Barely a kilometre beyond the Youth Centre, the coast road runs into
KITEN
, another peninsula village girdled with beaches, the attractive and sheltered
Atliman bay
to the north garnering more bathers than the slightly scruffier, wind-whipped expanse of sand to the south. It's a low-key, family-oriented (and almost exclusively Bulgarian) resort, full of trade union-owned rest homes. Although hotels in all but name, many of these establishments still cater for those employed by a particular factory or company, and only open their doors to outsiders if occupancy is low. However most private houses in the village offer
rooms
, though the tourist service kiosk in the bus station only seems to open at peak times, so you may have to ask around. In addition, there's a growing number of small family-run
hotels
: the
Elit
, not far from the beachfront (tel 05561/3097; US$18-36), has simple ensuite doubles with TV and fridge. Of the two
campsites
, the
Atliman
at the northern entrance to the village is preferable to the unkempt
Kiten
to the south.
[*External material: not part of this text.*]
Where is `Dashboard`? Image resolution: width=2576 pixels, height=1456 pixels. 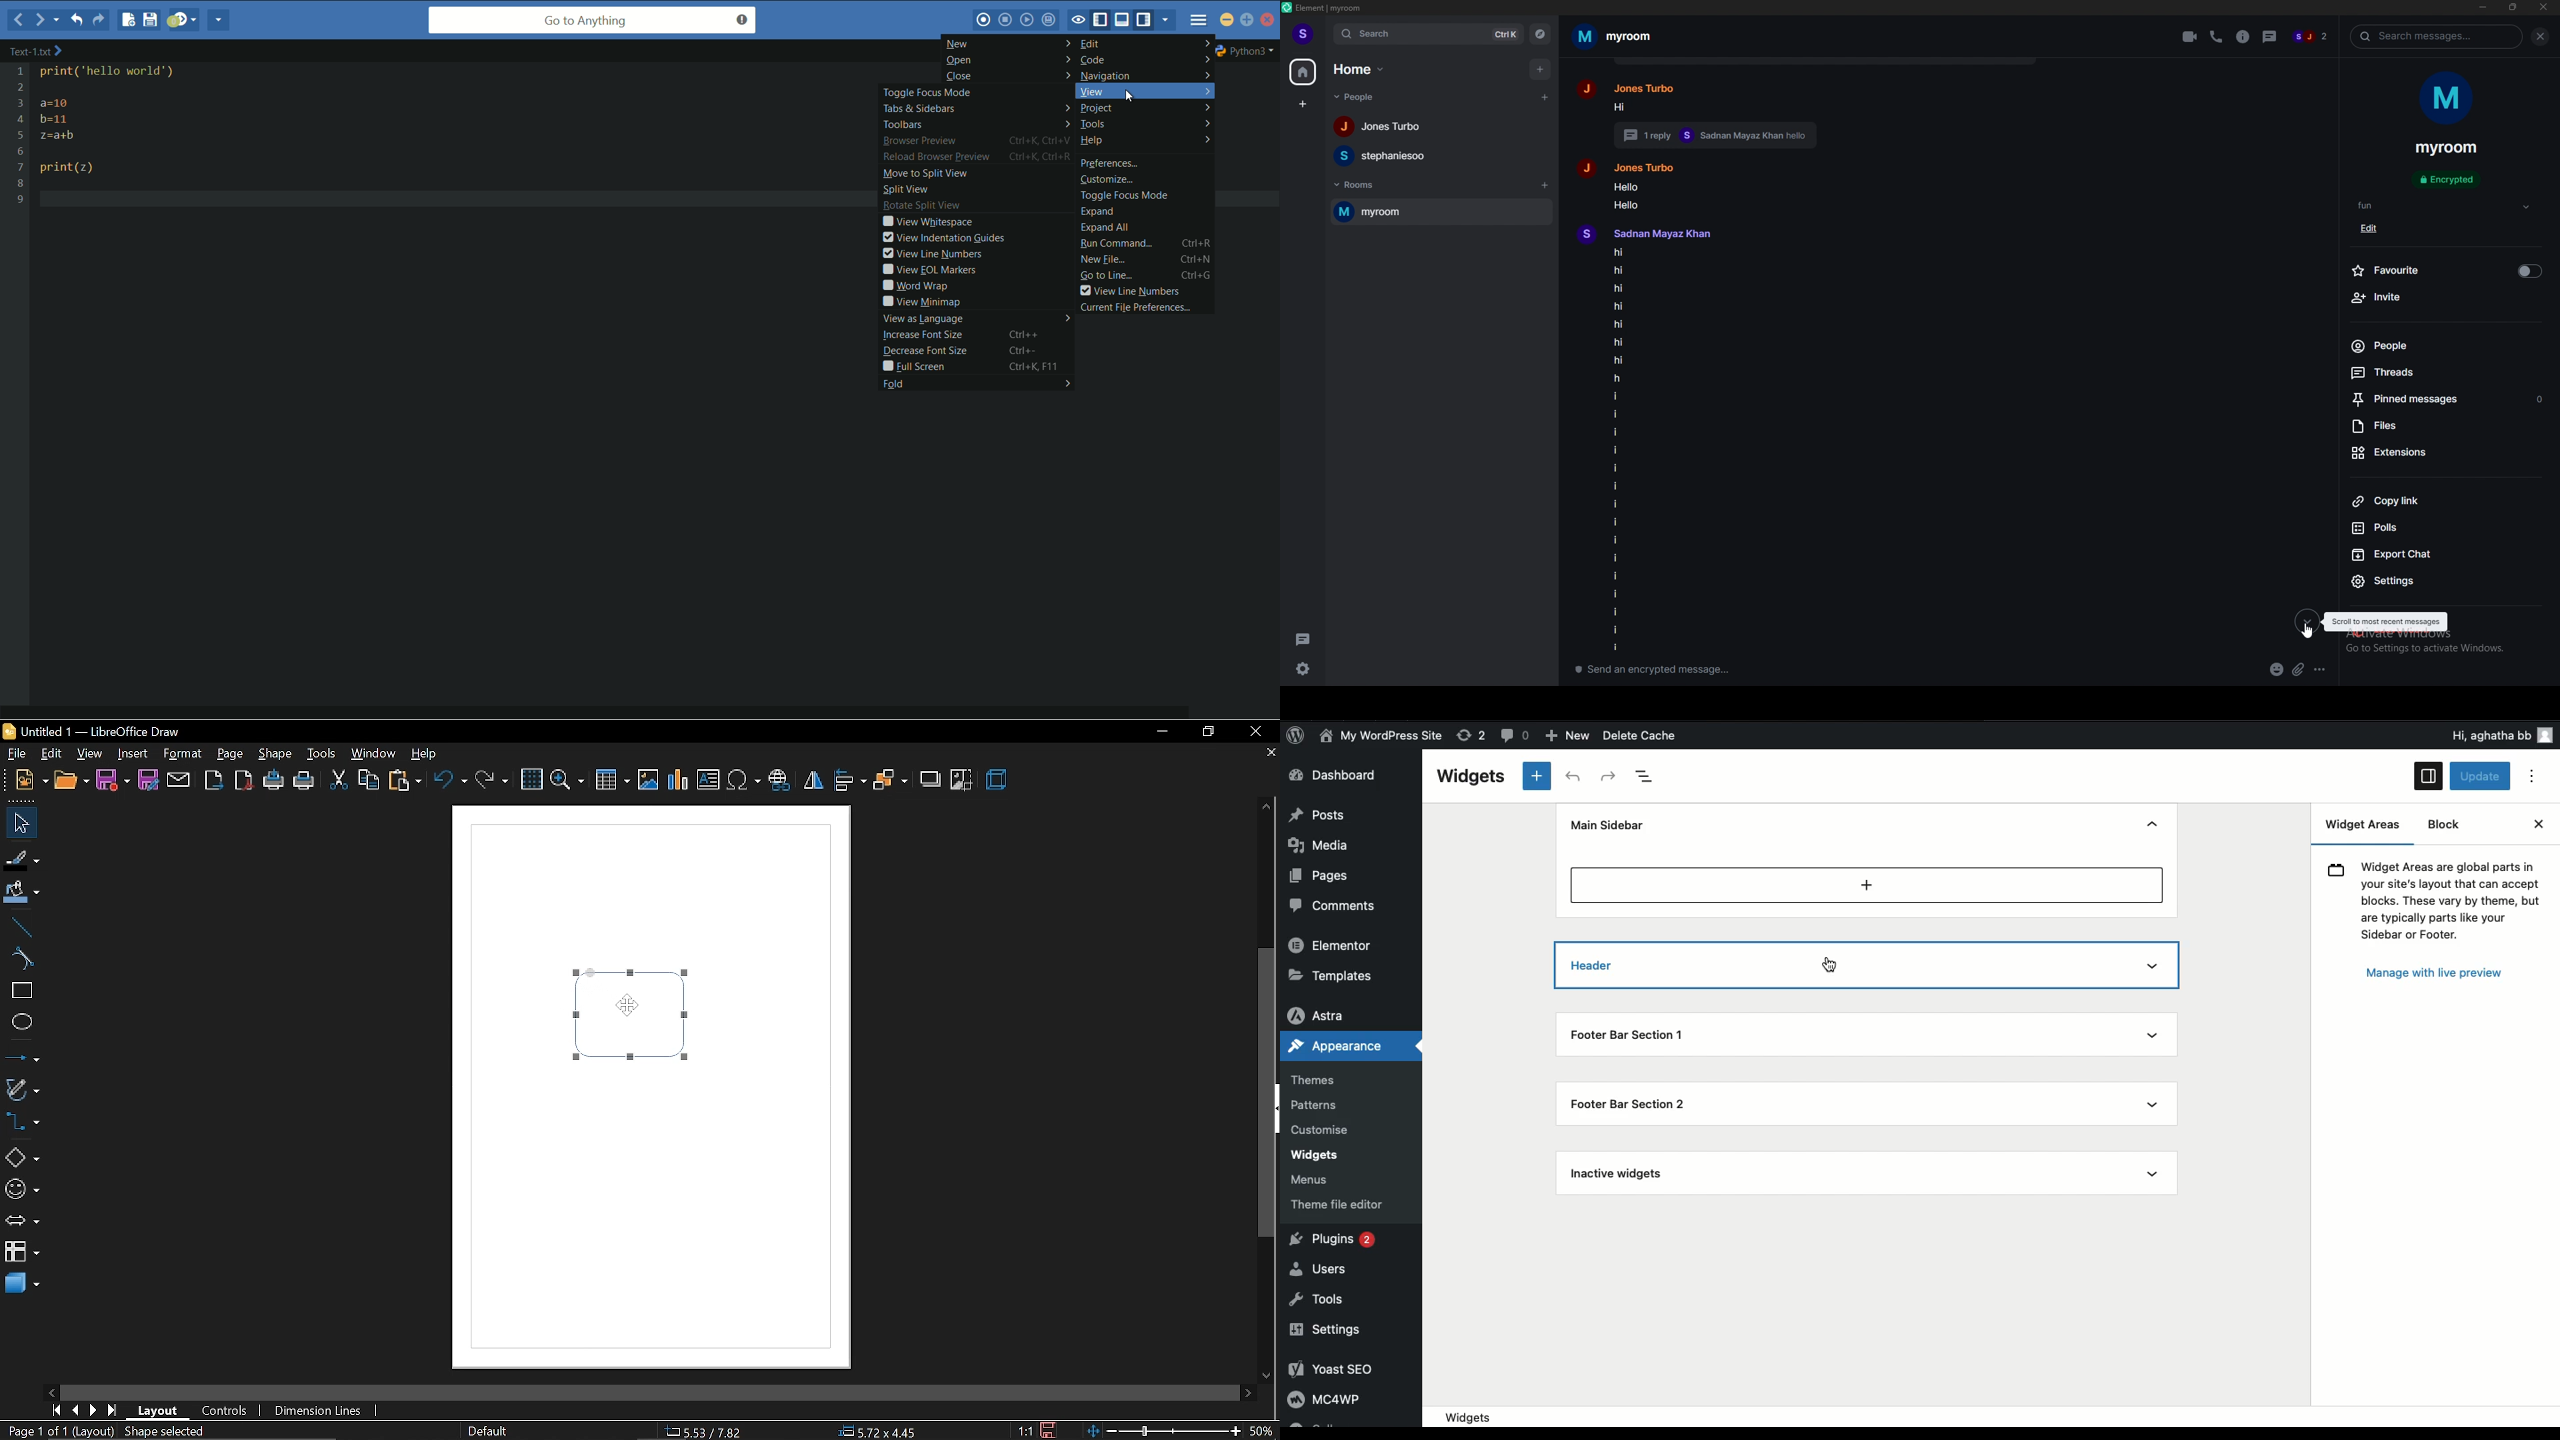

With virtually every garage and garden in Kiten transformed into a rudimentary café or restaurant, you're unlikely to have any problem finding somewhere to
eat
or
drink
.
There's little to detain you in
LOZENETS
, the next town down the coast, although the well-run
Oasis
campsite
(signed off the main road just to the south) is one of the best in the area, and has ensuite bungalows (US$9-18).